* Problem statement *
Repeat the records. Keep every word and mark exactly as it is.

* Source data *

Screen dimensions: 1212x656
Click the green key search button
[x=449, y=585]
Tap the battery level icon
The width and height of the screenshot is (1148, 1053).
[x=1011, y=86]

* Task output *
Screen dimensions: 1212x656
Click the green key search button
[x=449, y=585]
Tap the battery level icon
The width and height of the screenshot is (1148, 1053).
[x=1011, y=86]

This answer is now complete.